California, and the dangerous sudden resurgence of GOP voter fraud fever

He said on Fox Business Network’s Charles Gasparino X at noon Sunday: “I hate the president’s ‘stolen election’ remarks …”
But just two hours later, Gasparino was entertaining the idea that the election was stolen. After former GOP Rep. Adam Kinzinger pointed out that President Donald Trump claimed last week’s election in California was “rigged,” Gasparino responded: “Maybe so.”
There is zero evidence of fraud in the election results in California. Like CNN’s Elex Michaelson explainedThe state’s vote-counting process takes time because of how elections are run, and late-counted mail votes have often been heavily in favor of Democrats because Trump has turned Republicans against voting by mail.
But a combination of indifference to these details, online silos, and pure politics have spread like wildfire on social media, with theories that Democrats are stealing the California governor’s race and the Los Angeles mayoral race. It even includes Republicans who have previously distanced themselves from such claims of voter fraud.
After five years of voter fraud fever on the right had calmed somewhat, it is back with a vengeance, ignoring the fact that this rhetoric led to ugly and violent places in the seat of the US government on January 6, 2021.
Florida Governor Ron DeSantis most recently epitomized this trend.
DeSantis has never been a prominent election denier after 2020. And as he challenges Trump in the 2024 GOP presidential primaries, He denied Trump’s claims “None of the theories that were put forward turned out to be true,” he said of a stolen election.
But on Wednesday, DeSantis decried that new voting parties in California “always seem to go one way.”
“Count until you get the result you want?“DeSantis added conspiratorially.
The biggest problem with Trump’s voter fraud campaign after the 2020 election was that he had trouble getting his own Justice Department to take his claims seriously.
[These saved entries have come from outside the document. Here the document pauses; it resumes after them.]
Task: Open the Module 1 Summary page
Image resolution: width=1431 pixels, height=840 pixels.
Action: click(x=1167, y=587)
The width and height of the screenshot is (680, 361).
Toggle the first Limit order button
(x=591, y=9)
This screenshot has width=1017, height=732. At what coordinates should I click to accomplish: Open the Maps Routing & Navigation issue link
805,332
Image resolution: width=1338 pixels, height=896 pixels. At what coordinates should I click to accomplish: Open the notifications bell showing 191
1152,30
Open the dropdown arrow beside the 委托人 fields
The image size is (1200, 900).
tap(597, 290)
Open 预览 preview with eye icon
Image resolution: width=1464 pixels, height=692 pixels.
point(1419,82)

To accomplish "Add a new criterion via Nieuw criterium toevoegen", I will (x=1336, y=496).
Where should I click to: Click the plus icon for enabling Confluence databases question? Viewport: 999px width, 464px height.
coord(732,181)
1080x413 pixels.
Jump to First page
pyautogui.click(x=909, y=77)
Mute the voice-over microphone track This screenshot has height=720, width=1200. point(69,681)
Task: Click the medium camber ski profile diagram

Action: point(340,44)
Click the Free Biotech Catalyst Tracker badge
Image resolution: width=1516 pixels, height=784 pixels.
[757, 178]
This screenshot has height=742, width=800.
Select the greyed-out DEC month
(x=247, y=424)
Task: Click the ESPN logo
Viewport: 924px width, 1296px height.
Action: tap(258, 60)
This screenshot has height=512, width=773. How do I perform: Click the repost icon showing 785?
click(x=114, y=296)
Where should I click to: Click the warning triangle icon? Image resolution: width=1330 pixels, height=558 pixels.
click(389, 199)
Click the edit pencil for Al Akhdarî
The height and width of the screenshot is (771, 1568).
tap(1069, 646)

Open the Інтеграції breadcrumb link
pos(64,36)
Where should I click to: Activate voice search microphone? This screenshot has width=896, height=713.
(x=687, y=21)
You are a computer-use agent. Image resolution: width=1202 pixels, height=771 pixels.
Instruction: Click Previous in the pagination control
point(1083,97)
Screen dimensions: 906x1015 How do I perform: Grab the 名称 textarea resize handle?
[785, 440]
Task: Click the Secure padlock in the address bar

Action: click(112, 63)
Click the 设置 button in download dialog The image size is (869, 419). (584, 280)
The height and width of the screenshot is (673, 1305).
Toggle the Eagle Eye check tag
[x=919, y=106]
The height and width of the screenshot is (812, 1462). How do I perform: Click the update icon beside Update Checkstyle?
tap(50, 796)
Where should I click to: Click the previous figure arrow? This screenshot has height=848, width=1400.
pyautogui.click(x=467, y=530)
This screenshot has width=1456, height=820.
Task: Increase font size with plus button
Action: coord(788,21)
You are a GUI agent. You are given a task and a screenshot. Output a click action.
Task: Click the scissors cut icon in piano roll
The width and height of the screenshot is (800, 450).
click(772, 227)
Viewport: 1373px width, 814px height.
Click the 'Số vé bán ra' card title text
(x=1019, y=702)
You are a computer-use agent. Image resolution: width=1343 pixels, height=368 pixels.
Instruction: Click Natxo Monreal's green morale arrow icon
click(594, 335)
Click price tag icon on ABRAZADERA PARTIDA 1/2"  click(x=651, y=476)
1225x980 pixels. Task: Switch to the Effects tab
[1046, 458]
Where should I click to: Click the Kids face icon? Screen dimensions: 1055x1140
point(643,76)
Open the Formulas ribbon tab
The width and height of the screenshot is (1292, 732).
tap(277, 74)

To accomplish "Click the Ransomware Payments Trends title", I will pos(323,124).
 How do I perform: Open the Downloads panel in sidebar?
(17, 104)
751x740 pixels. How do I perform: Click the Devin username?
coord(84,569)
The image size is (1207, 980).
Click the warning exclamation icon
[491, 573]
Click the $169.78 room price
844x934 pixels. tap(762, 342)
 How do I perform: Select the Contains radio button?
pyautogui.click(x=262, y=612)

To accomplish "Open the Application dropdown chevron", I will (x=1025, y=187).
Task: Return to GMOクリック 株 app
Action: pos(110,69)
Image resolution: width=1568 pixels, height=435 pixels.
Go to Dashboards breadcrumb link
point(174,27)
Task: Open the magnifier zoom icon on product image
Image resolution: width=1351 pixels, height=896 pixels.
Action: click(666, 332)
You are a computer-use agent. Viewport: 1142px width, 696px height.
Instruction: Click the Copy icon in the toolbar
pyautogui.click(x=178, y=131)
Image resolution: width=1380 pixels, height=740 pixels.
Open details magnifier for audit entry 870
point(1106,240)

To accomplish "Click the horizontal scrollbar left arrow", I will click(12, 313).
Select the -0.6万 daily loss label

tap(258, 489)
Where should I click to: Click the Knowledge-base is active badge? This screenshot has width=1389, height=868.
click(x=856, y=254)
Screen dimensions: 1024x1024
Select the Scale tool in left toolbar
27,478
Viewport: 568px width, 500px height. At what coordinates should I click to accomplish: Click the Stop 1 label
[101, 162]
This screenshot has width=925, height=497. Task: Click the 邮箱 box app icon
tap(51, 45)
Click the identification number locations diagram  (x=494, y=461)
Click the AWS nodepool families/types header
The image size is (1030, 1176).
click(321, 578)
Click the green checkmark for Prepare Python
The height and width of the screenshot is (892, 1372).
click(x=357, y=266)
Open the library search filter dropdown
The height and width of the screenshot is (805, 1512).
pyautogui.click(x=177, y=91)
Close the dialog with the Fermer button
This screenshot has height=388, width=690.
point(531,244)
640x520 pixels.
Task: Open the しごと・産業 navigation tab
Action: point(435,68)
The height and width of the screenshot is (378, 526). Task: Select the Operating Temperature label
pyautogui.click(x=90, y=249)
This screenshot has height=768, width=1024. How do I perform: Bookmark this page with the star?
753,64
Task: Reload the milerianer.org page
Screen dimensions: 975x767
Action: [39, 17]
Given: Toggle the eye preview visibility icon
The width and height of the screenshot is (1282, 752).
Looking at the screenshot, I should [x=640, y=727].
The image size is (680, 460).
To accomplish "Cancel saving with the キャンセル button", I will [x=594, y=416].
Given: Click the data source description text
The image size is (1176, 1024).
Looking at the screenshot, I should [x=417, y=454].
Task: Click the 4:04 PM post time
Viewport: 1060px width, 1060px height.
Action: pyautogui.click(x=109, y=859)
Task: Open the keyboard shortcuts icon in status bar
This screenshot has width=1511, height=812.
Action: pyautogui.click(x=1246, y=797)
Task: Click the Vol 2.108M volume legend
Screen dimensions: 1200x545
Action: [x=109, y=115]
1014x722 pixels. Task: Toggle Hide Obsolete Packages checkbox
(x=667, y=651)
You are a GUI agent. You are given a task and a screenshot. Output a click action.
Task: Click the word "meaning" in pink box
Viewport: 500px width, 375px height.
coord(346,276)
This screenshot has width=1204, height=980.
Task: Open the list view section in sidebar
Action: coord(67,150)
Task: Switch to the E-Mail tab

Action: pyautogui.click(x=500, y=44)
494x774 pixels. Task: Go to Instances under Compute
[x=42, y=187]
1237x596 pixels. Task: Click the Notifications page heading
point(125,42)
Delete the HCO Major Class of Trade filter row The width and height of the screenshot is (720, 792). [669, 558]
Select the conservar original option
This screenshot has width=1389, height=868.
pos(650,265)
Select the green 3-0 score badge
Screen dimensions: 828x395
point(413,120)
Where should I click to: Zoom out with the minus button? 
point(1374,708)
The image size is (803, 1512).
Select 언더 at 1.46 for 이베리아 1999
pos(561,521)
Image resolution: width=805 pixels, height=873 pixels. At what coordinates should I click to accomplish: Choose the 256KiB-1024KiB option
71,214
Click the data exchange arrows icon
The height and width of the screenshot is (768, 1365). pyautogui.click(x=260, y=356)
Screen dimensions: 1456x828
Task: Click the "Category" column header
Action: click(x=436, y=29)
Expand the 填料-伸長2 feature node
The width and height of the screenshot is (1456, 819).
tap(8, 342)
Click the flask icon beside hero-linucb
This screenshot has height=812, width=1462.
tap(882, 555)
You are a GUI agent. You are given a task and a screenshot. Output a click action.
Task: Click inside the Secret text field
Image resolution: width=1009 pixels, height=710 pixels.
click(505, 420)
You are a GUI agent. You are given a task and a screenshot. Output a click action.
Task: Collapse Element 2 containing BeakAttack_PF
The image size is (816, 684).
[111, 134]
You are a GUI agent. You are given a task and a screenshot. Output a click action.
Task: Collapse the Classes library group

Both his current and former attorney general resisted, and Trump infamously tried to elevate to the post someone who would buy into his wild claims, Jeffrey Clark.
But today the Department of Justice is floating the idea that something is wrong.
The U.S. attorney’s office in Los Angeles cited so-called “serious structural vulnerabilities” when announcing “multiple election fraud investigations” over the weekend.
And on Monday, Jay Clayton, the U.S. attorney for the Southern District of New York, was fueling such doubts on CNBC. While he stated that he did not claim fraud, California’s “fraud opportunity.”
Just saying that goes beyond the point of how prosecutors, who are generally concerned strictly with evidence and not theories, should behave.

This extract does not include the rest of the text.